When it comes to relationships, being delusional and naïve is dangerous. With delusion and naiveté comes excuses for the bullshit.


He’s that way because he’s stressed.


I don’t really see him because he’s busy.


I knew he was like that when I met him. I accept his flaws.


But if you think about it, and I mean really think about it. If you are so willing to accept the bullshit and make the excuses for him (or her) do you not think that you will continue to attract the same bullshit? If he was like that when you met him, why are you with him? Although this goes both ways, my biggest beef is with the delusional woman, only because women make excuses for the men that they date more than the men. That’s not to say that men don’t do it also, women just do it more.

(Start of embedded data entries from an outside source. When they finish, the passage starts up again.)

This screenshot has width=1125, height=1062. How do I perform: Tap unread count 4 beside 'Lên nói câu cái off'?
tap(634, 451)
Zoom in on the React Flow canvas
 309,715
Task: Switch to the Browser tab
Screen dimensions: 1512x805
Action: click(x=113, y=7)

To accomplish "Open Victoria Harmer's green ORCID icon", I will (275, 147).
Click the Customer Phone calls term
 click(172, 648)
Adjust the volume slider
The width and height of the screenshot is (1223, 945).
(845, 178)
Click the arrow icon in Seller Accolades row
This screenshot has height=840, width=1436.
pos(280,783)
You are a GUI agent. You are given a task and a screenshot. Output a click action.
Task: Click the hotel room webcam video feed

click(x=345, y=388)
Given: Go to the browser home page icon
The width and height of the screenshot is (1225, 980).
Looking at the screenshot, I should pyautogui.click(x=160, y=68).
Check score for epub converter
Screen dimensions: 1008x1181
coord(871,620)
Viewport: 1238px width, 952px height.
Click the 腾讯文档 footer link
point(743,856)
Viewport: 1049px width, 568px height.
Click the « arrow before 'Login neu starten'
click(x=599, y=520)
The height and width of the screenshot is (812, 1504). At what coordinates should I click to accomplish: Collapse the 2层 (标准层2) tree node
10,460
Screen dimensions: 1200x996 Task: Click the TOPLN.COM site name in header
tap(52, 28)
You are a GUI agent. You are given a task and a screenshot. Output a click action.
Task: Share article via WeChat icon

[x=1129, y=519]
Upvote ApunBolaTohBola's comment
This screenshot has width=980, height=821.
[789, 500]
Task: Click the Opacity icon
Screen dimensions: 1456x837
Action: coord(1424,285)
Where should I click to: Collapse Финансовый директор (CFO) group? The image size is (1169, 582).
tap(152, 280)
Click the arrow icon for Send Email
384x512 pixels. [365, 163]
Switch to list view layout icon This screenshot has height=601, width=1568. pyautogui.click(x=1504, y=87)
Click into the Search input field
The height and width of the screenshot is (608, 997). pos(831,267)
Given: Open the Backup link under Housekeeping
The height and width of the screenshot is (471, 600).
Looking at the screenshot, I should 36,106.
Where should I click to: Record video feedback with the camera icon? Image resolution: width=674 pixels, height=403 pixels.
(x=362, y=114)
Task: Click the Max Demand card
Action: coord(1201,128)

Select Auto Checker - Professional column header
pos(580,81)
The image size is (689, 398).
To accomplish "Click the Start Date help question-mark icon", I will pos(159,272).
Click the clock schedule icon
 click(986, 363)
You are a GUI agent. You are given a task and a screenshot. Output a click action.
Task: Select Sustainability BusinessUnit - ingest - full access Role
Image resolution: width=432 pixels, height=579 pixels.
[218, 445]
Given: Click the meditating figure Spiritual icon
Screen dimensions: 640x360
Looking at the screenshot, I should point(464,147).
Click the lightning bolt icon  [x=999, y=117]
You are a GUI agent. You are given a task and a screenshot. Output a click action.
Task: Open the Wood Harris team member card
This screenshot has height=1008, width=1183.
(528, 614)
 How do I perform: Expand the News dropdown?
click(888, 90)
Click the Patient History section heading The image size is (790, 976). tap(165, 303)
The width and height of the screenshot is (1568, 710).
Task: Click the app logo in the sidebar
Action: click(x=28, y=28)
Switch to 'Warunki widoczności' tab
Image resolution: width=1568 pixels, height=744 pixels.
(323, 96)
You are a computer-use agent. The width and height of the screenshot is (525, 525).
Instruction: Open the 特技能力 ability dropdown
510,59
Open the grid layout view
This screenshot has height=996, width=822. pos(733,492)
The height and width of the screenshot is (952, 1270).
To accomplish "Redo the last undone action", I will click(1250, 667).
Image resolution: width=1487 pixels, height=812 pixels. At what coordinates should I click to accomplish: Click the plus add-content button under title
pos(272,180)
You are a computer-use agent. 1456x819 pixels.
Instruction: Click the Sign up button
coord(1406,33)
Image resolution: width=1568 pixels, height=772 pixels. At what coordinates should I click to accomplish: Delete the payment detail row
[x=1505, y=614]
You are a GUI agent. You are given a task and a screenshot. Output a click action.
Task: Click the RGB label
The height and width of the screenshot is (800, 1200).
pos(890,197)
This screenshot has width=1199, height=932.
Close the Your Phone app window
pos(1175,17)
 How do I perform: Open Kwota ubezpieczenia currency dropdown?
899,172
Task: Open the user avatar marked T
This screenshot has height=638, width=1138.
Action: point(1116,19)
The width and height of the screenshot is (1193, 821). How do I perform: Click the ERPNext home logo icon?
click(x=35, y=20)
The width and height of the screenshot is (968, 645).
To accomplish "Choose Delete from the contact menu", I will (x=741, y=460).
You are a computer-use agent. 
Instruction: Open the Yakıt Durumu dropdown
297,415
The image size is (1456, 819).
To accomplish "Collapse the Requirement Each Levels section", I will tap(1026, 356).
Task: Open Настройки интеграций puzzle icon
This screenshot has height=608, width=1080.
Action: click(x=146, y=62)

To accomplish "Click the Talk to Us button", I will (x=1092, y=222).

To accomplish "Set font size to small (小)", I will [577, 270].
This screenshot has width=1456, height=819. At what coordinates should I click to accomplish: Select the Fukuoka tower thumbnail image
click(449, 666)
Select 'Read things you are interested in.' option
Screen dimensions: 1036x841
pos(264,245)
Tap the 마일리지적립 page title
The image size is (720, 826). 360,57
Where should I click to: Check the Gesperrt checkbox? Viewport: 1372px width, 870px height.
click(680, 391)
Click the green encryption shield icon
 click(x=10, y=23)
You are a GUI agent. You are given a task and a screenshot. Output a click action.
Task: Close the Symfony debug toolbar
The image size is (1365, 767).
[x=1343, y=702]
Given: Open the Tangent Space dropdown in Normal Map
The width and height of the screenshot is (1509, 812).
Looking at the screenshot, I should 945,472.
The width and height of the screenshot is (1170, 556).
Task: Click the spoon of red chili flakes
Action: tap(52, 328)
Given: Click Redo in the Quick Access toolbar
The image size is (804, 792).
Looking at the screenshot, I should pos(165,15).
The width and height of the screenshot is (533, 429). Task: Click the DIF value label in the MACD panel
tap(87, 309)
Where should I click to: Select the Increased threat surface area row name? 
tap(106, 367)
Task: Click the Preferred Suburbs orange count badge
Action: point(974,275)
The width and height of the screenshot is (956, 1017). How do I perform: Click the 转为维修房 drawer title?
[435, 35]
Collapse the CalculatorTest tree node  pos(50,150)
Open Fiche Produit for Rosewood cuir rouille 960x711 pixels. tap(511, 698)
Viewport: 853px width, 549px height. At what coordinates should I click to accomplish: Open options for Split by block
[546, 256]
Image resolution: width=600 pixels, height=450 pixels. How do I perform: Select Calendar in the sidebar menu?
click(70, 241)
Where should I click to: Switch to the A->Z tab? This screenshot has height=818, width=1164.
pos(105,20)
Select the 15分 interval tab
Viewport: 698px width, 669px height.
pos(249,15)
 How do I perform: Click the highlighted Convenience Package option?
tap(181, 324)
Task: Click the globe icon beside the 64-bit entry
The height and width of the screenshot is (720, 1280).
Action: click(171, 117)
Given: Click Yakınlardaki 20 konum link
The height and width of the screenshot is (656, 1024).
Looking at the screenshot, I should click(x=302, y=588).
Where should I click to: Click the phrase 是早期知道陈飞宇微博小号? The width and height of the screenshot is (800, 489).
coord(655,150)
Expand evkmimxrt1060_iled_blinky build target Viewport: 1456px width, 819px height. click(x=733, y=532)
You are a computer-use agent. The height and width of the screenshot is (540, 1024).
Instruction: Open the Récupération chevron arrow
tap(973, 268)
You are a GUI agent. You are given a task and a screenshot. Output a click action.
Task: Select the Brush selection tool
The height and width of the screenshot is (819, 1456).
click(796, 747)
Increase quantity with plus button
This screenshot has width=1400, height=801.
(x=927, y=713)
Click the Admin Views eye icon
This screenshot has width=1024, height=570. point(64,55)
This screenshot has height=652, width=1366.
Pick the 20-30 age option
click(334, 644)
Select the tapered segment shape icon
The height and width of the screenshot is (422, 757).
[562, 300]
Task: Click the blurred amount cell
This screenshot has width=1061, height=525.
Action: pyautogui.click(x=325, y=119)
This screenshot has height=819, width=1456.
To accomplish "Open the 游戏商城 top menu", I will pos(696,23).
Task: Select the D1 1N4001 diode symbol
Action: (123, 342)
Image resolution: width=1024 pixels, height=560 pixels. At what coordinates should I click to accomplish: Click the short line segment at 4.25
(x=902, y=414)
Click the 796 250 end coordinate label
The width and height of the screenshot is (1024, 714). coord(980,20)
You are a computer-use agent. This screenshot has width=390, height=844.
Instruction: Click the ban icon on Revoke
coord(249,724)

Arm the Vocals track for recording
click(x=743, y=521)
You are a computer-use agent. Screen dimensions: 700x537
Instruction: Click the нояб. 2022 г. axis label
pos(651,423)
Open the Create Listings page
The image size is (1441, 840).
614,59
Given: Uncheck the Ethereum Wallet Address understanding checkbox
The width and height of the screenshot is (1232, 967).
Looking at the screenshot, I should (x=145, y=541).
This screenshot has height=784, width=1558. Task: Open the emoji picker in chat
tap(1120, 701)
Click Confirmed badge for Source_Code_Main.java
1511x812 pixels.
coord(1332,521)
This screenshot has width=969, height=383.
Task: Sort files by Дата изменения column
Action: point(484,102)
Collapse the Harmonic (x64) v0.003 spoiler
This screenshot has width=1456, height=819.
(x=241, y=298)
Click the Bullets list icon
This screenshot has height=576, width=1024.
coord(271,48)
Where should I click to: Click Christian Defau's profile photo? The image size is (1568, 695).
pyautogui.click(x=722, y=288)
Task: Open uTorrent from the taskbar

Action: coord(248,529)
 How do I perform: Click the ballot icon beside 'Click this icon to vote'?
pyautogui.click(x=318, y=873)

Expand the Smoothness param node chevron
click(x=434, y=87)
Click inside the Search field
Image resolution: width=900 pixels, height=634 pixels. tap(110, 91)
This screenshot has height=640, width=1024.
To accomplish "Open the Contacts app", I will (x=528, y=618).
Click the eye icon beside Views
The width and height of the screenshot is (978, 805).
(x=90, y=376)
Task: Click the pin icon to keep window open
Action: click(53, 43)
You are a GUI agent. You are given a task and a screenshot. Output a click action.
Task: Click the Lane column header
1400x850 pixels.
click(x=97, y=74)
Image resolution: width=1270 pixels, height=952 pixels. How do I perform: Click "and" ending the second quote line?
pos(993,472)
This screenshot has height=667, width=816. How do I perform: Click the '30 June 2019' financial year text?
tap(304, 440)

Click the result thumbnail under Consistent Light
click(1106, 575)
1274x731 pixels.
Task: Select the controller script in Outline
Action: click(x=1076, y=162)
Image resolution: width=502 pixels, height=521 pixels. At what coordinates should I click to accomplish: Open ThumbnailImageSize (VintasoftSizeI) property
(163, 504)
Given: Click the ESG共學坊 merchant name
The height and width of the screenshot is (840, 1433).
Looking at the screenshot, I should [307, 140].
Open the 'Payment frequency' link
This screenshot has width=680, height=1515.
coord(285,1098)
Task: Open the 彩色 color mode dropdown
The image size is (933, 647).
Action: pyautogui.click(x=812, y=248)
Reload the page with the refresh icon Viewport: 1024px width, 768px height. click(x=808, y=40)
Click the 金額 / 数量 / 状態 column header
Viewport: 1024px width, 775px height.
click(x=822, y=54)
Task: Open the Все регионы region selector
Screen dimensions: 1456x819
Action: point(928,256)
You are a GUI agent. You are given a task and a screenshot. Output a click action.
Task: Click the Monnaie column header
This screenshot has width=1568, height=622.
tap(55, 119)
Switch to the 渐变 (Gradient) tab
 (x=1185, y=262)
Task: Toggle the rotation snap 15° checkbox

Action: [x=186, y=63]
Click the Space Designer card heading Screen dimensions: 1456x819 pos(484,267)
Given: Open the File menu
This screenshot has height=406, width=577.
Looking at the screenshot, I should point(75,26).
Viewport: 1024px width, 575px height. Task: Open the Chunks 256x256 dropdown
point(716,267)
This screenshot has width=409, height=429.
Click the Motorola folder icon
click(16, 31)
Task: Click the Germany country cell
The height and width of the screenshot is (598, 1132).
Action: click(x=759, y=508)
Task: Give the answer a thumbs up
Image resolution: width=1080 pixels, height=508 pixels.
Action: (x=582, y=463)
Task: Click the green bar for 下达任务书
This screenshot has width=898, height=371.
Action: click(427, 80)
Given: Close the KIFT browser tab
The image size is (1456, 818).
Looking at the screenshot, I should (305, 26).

I have a friend, she’s dating this guy. They’ve been together for a little while now, from what she tells me they really care about each other, and she can see herself falling in love with this guy. In the beginning of their relationship they were seeing each other all the time. Then one day it just sort of stopped. She had time for him, but he didn’t have time for her. Work seemed to consume his life, if he wasn’t working, he was busy doing something else. It was ALWAYS something with this guy. They went from hanging out all of the time to calling each other at night just to say good night and I miss you. She says that she’s ok with this, but I’m not crazy so I know that she is not ok with any of this, no matter what she says I know the truth. So one day I got fed up with the stories of why he couldn’t see her this week or that week and I said, “so you don’t see anything wrong with what he’s doing?” and her response was, “no, because I understand, he’s busy and blah blah blah blah blah.” That’s really what I heard, because I completely tuned her out when she started making excuses for this guy. I then went on to say, “I’m annoyed by this, because I find it hard to believe that he can’t spare two hours of his time if only to take you out to dinner and drop you back off at home with a kiss and a promise to do it again soon.” My friend started getting offended so I dropped the subject…with her. But because I love her, I was still bothered by the fact that she is was/is getting played.


So I took my concerns to people who know this person and asked if I was wrong in assuming that something was fishy as hell with this guy. Everyone’s response was the same no. I didn’t need the validation because I was going to believe whatever I believe anyway, but it did feel good knowing that I wasn’t the only one that saw it.


This takes us back to the beginning of this post where I talk about delusions and being naïve. I would love to sit here and say that my friend knows the truth and just won’t admit it to me, or that this guy is on the up and up. The truth is, I don’t believe him, and she does. I believe that my friend is in for disappointment. Sure, we all go through it (I’ve been there) but if it can be avoided, try to avoid it.